Beginning in August 2020, Celsius began “transferring hundreds of millions of dollars in crypto-assets” to Stone and his team, according to the lawsuit. Celsius has created a wallet on the Ethereum blockchain called “0xb1”. This is where the company sent the assets Stone was to deploy, according to the lawsuit.

What does the lawsuit allege?

Stone makes a number of allegations against Celsius in the lawsuit.

Celsius and Stone decided to engage in crypto trading strategies that required an effective hedging strategy to manage risk and hedge against price fluctuations of certain digital coins, according to the lawsuit. He adds that Celsius had a complete view of the business activities KeyFi was engaging in.

Stone claims that Celsius executives have “repeatedly assured him” that the company has entered into the necessary hedging transactions to ensure that price fluctuations of certain crypto assets would not have a material and negative impact on the company. or its ability to repay depositors.
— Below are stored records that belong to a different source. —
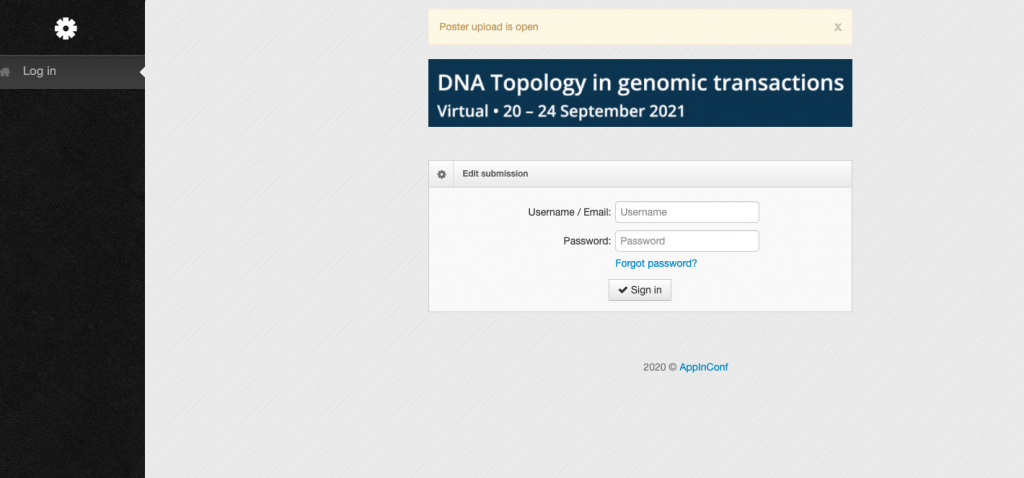The width and height of the screenshot is (1024, 478).
Task: Click the gear icon in Edit submission header
Action: point(441,174)
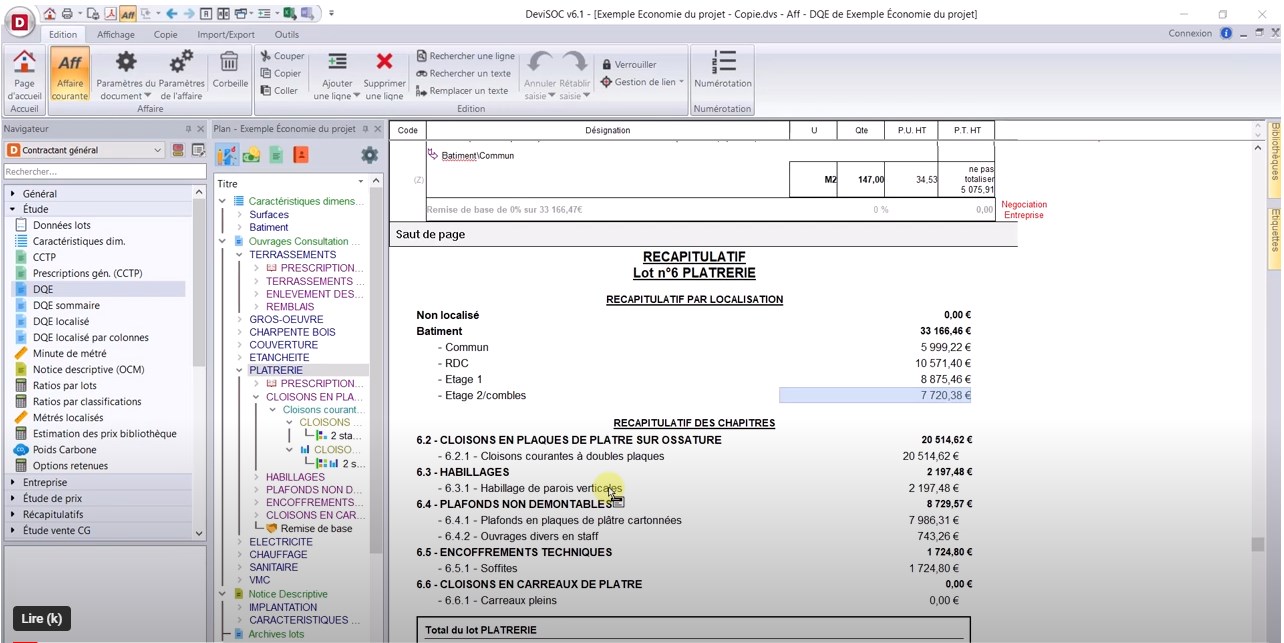The image size is (1284, 643).
Task: Open the Contractant général dropdown
Action: coord(84,150)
Stone and his team relied on those representations, the lawsuit adds.

“But those promises were lies. Despite its repeated assurances, Celsius failed to implement basic risk management strategies to protect against the price fluctuation risks inherent in many deployed investment strategies. “, says the lawsuit.
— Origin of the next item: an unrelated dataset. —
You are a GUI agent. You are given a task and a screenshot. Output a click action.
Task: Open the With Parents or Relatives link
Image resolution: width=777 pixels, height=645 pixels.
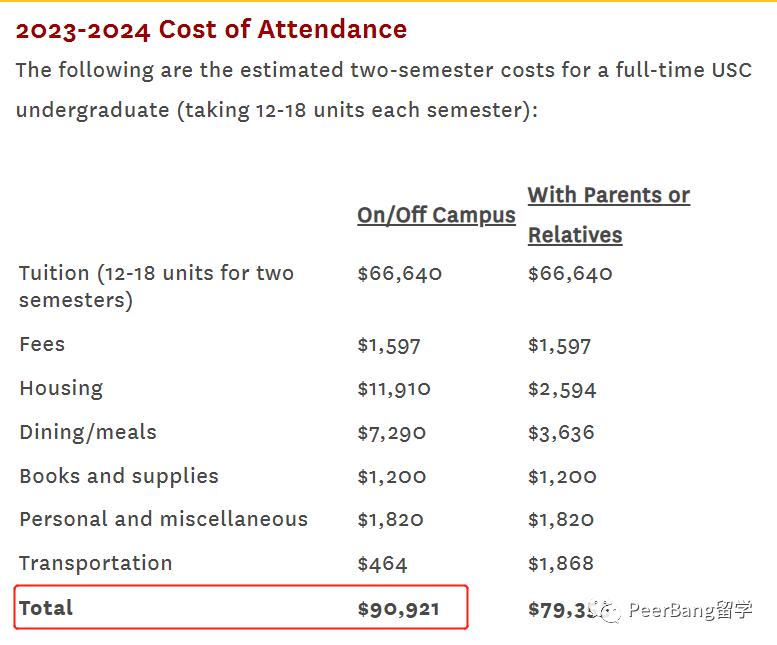click(x=608, y=215)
Stone alleges there were “several incidents” in which “Celsius’s inability to perform basic bookkeeping put client funds at risk.”

Another allegation revolves around the digital coin called CEL. This is Celsius’ own token. Celsius says that if users accept their interest payment in the form of CEL, they could earn higher interest than those who don’t.

The lawsuit, however, alleges that Celsius engaged in transactions to artificially inflate the price of CEL.

“The purpose of this scheme was both fraudulent and illegal: Celsius tricked customers into being paid in CEL tokens by offering them higher interest rates,” the lawsuit alleges. “Then, by deliberately and artificially inflating the price of the CEL token, Celsius was able to pay customers who opted to receive their interest payments in the form of the CEL token let alone the crypto-asset.”

Stone also alleges that Celsius CEO Alex Mashinsky was “able to enrich himself substantially.”

Finally, Stone claims in the lawsuit that Celsius was running a “Ponzi scheme.”

Due to Celsius’ inability to hedge against business risks, it had “massive liabilities” to cryptocurrency ether-denominated depositors, but failed to keep holdings in this digital coin equal to those debts. , according to the lawsuit.

As customers sought to withdraw either deposit, Celsius was forced to buy more ether on the open market at high prices (circa January 2021) and suffered heavy losses, according to the court case. Stone alleges that Celsius then began offering double-digit interest rates in order to attract new depositors whose funds were used to repay previous depositors and creditors.

“So while Celsius continued to present itself as a transparent and well-capitalized company, in reality it had become a Ponzi scheme,” the lawsuit alleges.

What happened to Stone?

Stone left Celsius in March 2021. He claims in the lawsuit that at the time of his departure, Celsius had a $100-200 million hole in its balance sheet that “he could not fully explain or resolve.”

He claims that Celsius retains control of the Ethereum wallet “0xb1” and that the CEO of Celsius uses it “for his own benefit”.

In one instance, Stone claims, Mashinsky transferred valuable non-fungible tokens, or NFTs, from the accounts to his wife’s wallet.